*Document extract*:
Period of Japanese history (1312–1317 CE)

Shōwa (正和) or Medieval Showa was a Japanese era name (年号, nengō) after Ōchō and before Bunpō. This period spanned the years from March 1312 through February 1317. The reigning emperor was Hanazono-tennō (花園天皇).

==Etymology==
The era name is derived from the Old Book of Tang, a Classical Chinese work composed in AD 941–945. The first character is shō (正), meaning "proper, straight, true", while 和 (wa) means "peace," and may also pun on Wa (倭), an ancient name for Japan. The era name is pronounced like the Shōwa era of 1926–1989, but that era name is written with the character 昭 ("illustrious") for shō.

==Change of era==
- 1311 Shōwa gannen (正和元年): The new era name was created to mark an event or series of events. The previous era ended and the new one commenced in Ōchō 2.

*Tasks*:
1. According to the passage on the Shōwa era of 1312–1317, which emperor reigned during that period?
2. Write the next part of the passage on the Shōwa era of 1312–1317, picking up after its final sentence.

*Source material*:
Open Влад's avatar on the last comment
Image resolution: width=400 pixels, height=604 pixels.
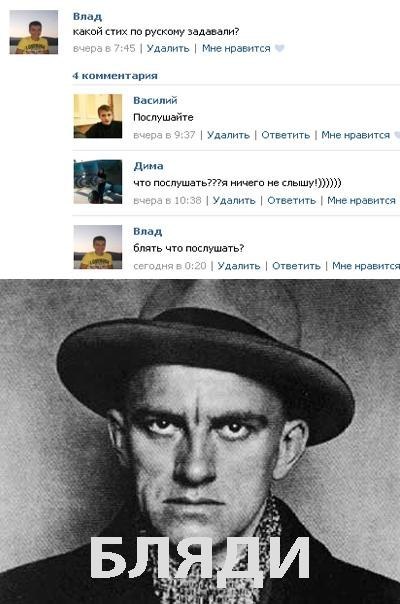(98, 247)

*Answers to the exercise*:
1. Hanazono-tennō (花園天皇)

2.
==Events of the Shōwa era==
Initially, former-Emperor Fushimi administered the court up through the time he took the tonsure as a Buddhist monk.

- 1313 (Shōwa 2, 10th month): Retired Emperor Fushimi shaved his head and became a Buddhist monk; and the power to administer the court of reigning Emperor Hanazono shifted to his adopted son, former-Emperor Go-Fushimi.
- 1314 (Shōwa 3, 11th month): Hōjō Sadaaki ended his role at Rokuhara Tandai in Kyoto; and he returned to Kamakura.
- 1315 (Shōwa 4, 7th month): Hōjō Hirotoki dies in Kamakura; and initially, Hōjō Sadaaki and Hōjō Mototoki share power.
- 1315 (Shōwa 4, 10th month): Hōjō Tokiatsu assumes the role of Rokuhara Tandai in the capital city.
- 1316 (Shōwa 5, 7th month): Hōjō Tokiatsu, who is the son of Hōjō Sadaaki, takes on the role of Shikken; and Hōjō Mototoki retires to a Buddhist monastery where he shaves his head.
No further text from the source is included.